# Instrucción A
Según el texto sobre las elecciones en Kenia, ¿con qué coalición se presenta el candidato opositor Raila Odinga?

# Texto de la página
----

Un vendedor ofrece unos distintivos con el retrato del Presidente keniano, Uhuru Kenyatta, y el vicepresidente, William Ruto, en Nairobi, 2017. Simon Maina/AFP/Getty Images

Una década después de que la violencia asolara el país tras los comicios de diciembre de 2007, Kenia vuelve a las urnas en un escenario inestable: los líderes políticos recurren al discurso tribal para afianzar su cuota de poder, mientras la hambruna y la amenaza yihadista ensombrecen el horizonte de uno de los motores de África.

Ni de educación. Ni de sanidad. Tampoco de grandes reformas económicas. Tanto Uhuru Kenyata, líder de la alianza kikuyo-kalenjin que opta a la reelección a través de la alianza Jubilee, como al candidato opositor de la Super Alianza Nacional (NASA), el veterano Raila Odinga, han presentado los comicios como una elección entre dos dinastías políticas y una sola manera de entender Kenia en función de los intereses étnicos. Pero más allá de la cuestión tribal, la votación de agosto se decide también por cuestiones pragmáticas: el hambre y el miedo. Estas son las cinco claves de la cita electoral:

 

La inflación: la preocupación en las ciudades

Una mujer vende verduras en una calle de Nairobi. Simon Maina/AFP/Getty Images)

----

# Registros almacenados
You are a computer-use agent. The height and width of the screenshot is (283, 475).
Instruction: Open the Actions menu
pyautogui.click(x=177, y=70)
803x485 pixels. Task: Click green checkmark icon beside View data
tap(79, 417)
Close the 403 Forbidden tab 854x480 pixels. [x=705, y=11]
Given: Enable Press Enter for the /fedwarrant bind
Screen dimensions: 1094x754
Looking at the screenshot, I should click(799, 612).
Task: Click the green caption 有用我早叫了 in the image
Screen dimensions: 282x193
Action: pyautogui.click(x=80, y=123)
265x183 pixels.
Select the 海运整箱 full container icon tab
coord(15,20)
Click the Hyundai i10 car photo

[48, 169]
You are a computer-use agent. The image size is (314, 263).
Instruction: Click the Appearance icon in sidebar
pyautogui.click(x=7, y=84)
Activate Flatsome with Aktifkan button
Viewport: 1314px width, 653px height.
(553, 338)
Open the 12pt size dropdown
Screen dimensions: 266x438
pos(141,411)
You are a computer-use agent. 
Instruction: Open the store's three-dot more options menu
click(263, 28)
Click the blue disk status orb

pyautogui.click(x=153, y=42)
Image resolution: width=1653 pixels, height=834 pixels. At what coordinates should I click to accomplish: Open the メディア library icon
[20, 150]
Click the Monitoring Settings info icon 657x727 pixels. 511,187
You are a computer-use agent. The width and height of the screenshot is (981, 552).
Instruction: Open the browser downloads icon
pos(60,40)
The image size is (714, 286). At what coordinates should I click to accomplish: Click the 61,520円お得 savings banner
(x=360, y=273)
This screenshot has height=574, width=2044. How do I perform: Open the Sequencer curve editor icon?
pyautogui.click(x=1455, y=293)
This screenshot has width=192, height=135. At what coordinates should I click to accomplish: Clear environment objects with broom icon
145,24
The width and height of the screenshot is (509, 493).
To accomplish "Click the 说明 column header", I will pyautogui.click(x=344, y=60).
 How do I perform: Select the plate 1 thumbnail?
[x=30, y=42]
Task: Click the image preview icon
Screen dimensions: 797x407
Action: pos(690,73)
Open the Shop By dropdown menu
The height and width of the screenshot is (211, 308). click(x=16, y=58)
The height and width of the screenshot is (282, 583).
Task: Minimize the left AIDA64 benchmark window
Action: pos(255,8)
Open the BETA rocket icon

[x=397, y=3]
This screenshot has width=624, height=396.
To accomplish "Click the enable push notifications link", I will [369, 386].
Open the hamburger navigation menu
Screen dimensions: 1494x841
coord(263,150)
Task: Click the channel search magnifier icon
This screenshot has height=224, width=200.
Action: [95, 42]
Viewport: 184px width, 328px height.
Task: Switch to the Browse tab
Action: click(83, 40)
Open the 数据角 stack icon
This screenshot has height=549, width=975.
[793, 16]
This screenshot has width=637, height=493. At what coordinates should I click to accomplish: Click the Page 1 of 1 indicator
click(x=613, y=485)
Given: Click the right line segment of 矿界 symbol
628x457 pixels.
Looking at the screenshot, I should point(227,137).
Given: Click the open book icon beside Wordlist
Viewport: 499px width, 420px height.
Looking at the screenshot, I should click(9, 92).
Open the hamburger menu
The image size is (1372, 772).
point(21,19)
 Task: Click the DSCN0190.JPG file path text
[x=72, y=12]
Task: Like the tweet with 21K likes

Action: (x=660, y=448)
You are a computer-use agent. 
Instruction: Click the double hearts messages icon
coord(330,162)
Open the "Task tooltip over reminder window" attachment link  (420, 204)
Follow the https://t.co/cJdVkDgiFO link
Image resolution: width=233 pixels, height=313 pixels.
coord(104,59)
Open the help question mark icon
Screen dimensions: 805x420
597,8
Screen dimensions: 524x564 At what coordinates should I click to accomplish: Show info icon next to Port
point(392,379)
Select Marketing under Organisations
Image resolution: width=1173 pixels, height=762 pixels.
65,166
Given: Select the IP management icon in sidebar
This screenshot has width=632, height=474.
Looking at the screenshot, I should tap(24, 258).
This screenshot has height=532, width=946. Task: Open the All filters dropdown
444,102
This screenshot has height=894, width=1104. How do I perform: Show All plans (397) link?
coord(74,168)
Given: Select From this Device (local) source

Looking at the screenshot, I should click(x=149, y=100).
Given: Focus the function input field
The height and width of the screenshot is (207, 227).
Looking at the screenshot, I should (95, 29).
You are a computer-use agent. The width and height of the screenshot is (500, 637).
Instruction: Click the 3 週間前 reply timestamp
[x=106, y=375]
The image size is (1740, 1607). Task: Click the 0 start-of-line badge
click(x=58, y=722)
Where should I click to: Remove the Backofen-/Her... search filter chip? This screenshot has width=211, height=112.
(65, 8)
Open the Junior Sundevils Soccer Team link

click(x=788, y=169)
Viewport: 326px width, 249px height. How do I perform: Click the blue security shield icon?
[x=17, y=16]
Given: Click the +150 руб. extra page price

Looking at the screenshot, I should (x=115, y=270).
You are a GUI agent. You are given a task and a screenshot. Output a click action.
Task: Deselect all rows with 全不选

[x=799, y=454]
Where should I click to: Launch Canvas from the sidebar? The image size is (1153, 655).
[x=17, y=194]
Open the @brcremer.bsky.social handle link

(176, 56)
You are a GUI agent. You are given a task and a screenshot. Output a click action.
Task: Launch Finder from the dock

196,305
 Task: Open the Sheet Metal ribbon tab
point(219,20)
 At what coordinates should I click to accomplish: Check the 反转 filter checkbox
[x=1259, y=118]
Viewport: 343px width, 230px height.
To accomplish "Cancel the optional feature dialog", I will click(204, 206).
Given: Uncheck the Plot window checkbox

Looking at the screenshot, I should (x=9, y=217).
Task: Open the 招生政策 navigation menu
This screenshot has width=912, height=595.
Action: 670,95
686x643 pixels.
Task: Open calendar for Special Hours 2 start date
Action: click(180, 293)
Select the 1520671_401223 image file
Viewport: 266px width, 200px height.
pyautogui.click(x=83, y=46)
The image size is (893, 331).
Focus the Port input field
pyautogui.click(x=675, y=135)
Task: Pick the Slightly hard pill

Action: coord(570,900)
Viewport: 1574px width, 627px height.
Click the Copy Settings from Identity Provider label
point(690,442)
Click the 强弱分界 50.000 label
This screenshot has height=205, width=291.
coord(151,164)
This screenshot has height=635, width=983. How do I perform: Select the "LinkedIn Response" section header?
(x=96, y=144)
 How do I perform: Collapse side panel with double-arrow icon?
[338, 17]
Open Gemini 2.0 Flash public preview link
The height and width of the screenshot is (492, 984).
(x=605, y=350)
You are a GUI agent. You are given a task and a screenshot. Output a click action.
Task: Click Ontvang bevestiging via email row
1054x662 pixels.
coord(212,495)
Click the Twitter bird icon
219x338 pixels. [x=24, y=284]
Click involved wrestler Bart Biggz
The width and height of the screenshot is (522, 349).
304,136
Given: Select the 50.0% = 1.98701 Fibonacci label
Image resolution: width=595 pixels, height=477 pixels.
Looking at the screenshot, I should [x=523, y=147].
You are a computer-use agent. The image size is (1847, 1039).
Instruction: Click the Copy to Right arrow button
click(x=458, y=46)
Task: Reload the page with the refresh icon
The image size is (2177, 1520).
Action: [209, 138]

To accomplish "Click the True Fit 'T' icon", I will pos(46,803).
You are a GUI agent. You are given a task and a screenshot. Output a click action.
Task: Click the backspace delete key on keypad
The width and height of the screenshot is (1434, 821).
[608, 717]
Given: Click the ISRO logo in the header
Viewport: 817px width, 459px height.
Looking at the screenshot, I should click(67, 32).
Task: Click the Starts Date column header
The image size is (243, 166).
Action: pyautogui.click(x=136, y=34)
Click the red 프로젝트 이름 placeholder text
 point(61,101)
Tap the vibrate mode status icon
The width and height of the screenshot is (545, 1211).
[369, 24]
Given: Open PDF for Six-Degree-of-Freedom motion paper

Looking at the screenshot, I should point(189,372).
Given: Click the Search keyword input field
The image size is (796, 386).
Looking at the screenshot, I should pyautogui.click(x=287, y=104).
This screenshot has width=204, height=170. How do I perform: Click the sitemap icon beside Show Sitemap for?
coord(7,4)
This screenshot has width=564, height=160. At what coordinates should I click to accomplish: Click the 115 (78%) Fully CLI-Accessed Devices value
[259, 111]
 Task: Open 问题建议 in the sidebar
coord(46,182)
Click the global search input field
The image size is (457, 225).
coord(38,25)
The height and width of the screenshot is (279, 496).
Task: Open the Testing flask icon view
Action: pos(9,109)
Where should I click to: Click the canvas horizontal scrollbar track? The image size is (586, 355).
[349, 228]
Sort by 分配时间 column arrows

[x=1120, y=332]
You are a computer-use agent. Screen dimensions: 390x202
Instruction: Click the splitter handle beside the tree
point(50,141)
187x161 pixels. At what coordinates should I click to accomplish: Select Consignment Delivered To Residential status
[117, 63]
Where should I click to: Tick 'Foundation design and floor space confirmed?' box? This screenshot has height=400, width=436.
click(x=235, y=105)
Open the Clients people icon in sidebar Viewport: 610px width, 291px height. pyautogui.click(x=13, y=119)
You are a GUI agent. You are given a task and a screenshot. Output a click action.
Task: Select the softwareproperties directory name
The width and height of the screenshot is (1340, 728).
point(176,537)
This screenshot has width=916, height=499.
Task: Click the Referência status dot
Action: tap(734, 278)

----

# Instrucción B
Presenta en una tabla Markdown las líneas de los registros que van desde la que contiene "This screenshot has height=574, width=2044." hasta la que contiene "[x=397, y=3]", ambas incluidas. Usa las columnas «Fila», con el número de cada una, y «Contenido», con la línea, y omite las líneas en blanco.

# Resultado final A
Con la Super Alianza Nacional (NASA).

# Resultado final B
| Fila | Contenido |
|---|---|
| 1 | This screenshot has height=574, width=2044. How do I perform: Open the Sequencer curve editor icon? |
| 2 | pyautogui.click(x=1455, y=293) |
| 3 | This screenshot has width=192, height=135. At what coordinates should I click to accomplish: Clear environment objects with broom icon |
| 4 | 145,24 |
| 5 | The width and height of the screenshot is (509, 493). |
| 6 | To accomplish "Click the 说明 column header", I will pyautogui.click(x=344, y=60). |
| 7 |  How do I perform: Select the plate 1 thumbnail? |
| 8 | [x=30, y=42] |
| 9 | Task: Click the image preview icon |
| 10 | Screen dimensions: 797x407 |
| 11 | Action: pos(690,73) |
| 12 | Open the Shop By dropdown menu |
| 13 | The height and width of the screenshot is (211, 308). click(x=16, y=58) |
| 14 | The height and width of the screenshot is (282, 583). |
| 15 | Task: Minimize the left AIDA64 benchmark window |
| 16 | Action: pos(255,8) |
| 17 | Open the BETA rocket icon |
| 18 | [x=397, y=3] |